Intuitivement, l’application “Accidents avec les piétons à Novossibirsk en 2011” (traduction Google Chrome, suivez l’idée) n’est pas folichonne, mais elle part du même esprit de la mise en forme des données publiques pour rendre service à la communauté. Là encore basé sur un fichier partagé, la carte permet à tous de se figurer chaque accident ayant eu lieu dans la plus grosse ville de Sibérie au cours de l’année écoulée. L’application rend compte du lieu exact de l’accident, des parties impliquées (conducteur et piéton) et des dommages pour les personnes, et permet un filtre sur le mois (réglette supérieure) et le type d’incident.

Connais-toi toi-même

Prévoir ce que nous serons : c’est un peu ce que propose l’application “Visualizing Our Future Selves” face au vieillissement inexorable de la population. Grâce au travail de News21 dans les domaines de la démographie, de la santé et de l’économie, il vous est possible d’anticiper l’avenir et de vous y situer par rapport aux autres au regard de plusieurs critères (âge, sexe, race – dans le sens sociologique utilisé aux Etats-Unis -, finances). Là encore, nous sommes en présence de la mise en musique de données globalement trouvables mais complexes à appréhender. Et lorsqu’une touche d’interactivité est proposée, cela ajoute évidemment de l’intérêt au tout.

Tu connaîtras l’univers

Outrages, agressions, violences. Le lot quotidien des journalistes qui veulent exercer leur métier en Afghanistan. Pour lutter à sa manière contre ce fléau qui sévit particulièrement depuis 10 ans, l’équipe de Nai MediaWatch a dressé une cartographie drastique de ces 266 incidents qui ont causé la mort de 22 personnes à ce jour. A noter, toutes les données présentes sur le site sont téléchargeables et réutilisables à l’infini.

Et les Dieux

Véritable coup de coeur de la semaine, c’est la magnifique application “2011 Brazil State-Level Business Environment Ranking” (Flash), qui fait guise de tableau de bord statistique d’une merveilleuse exhaustivité et d’une exemplaire clarté de la situation au Brésil. Fondé sur 32 pages de méthodologie (en portugais, on vous laisse le bonheur d’en prendre connaissance), ce remarquable travail de synthèse n’a aucun défaut et devrait être rapidement copié dans les rédactions du monde entier : il est en effet compliqué de rendre compte de manière aussi limpide de l’état d’un pays à un instant donné.

Faciès

Closant cette sélection de projets pour un journalisme de données de qualité, “Known to police” est une vidéo réalisée par le Toronto Star pour dénoncer les pratiques de fichage systématique des citoyens à des fins de constitution de bases de données policières, officiellement pour améliorer l’avancée des enquêtes criminelles. Mais en recoupant ces informations, il apparait que certains citoyens contrôlés dans la rue le sont plus souvent que d’autres. Fortuitement ?
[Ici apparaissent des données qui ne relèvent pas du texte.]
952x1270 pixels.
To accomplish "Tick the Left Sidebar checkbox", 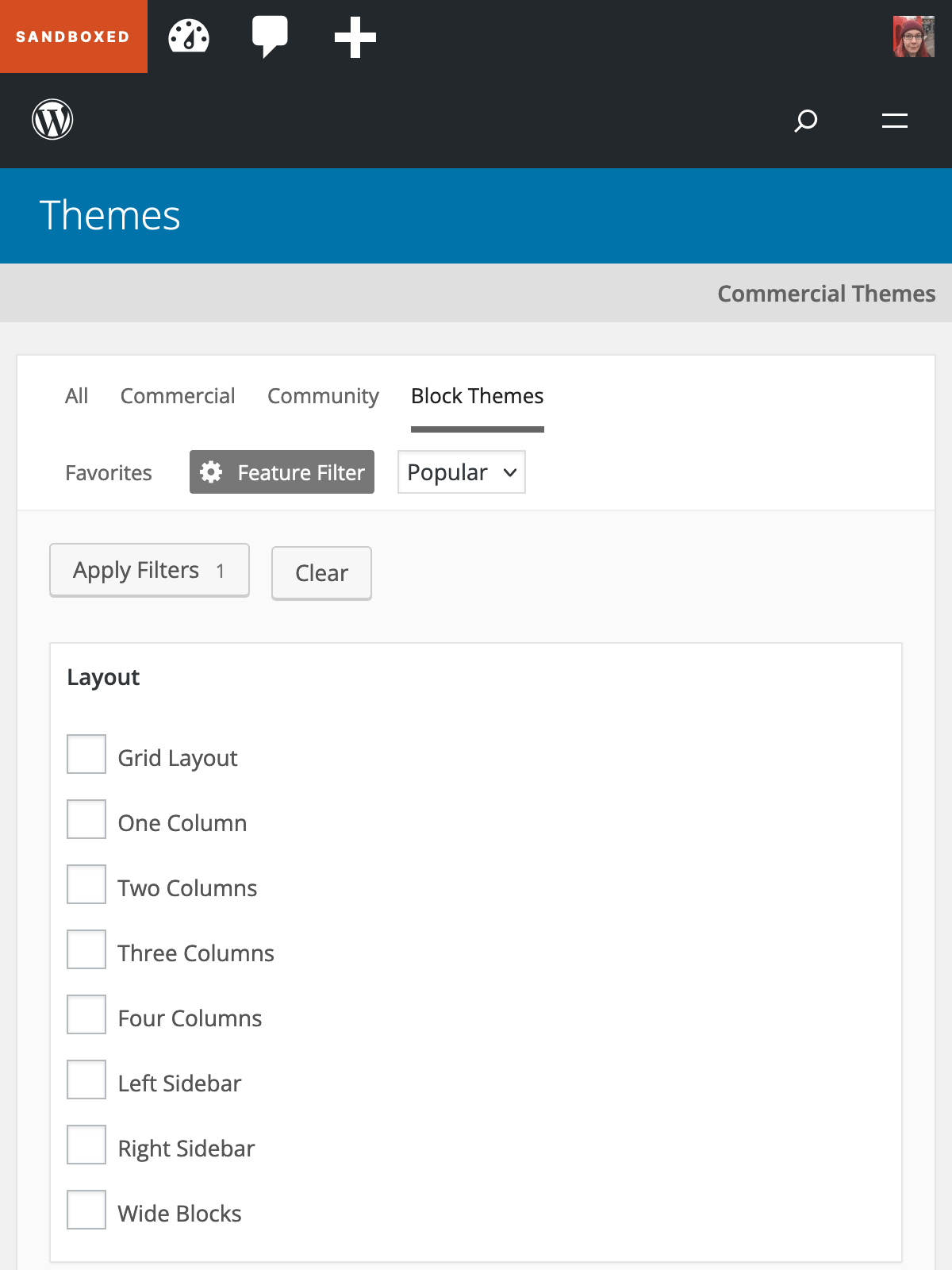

On retrouvera sans doute une partie de ces projets à Paris fin mai pour la remise des prix. Articulée autour de l’accroissement sensible de la libération des données (Open Data) à travers le monde au cours des douze derniers mois, l’idée même du journalisme de données continue de faire son chemin à travers ce type de récompense. Carotte gourmande sans bâton visible à ce jour, le “ddj” – dont on ignore encore aujourd’hui s’il constitue un moteur économique à l’évolution des médias ou bien s’il n’est qu’un jouet coûteux dans la chaîne de transformation des métiers liés au journalisme, le “data” journalisme tient donc là son événement fédérateur. Déjà mondial, le sujet a, au moins, le mérite de rassembler force motivation au sein des plus inventives communautés.

Nonobstant les incertitudes et les questionnements liés à l’avenir des médias, on se rejouira donc de profiter du vent frais et citoyen brassé par cette discipline du journalisme de données, comme une herméneutique d’un monde nouveau. En attendant la gloire, les prix et la richesse éternelle, c’est toujours ça de gagné.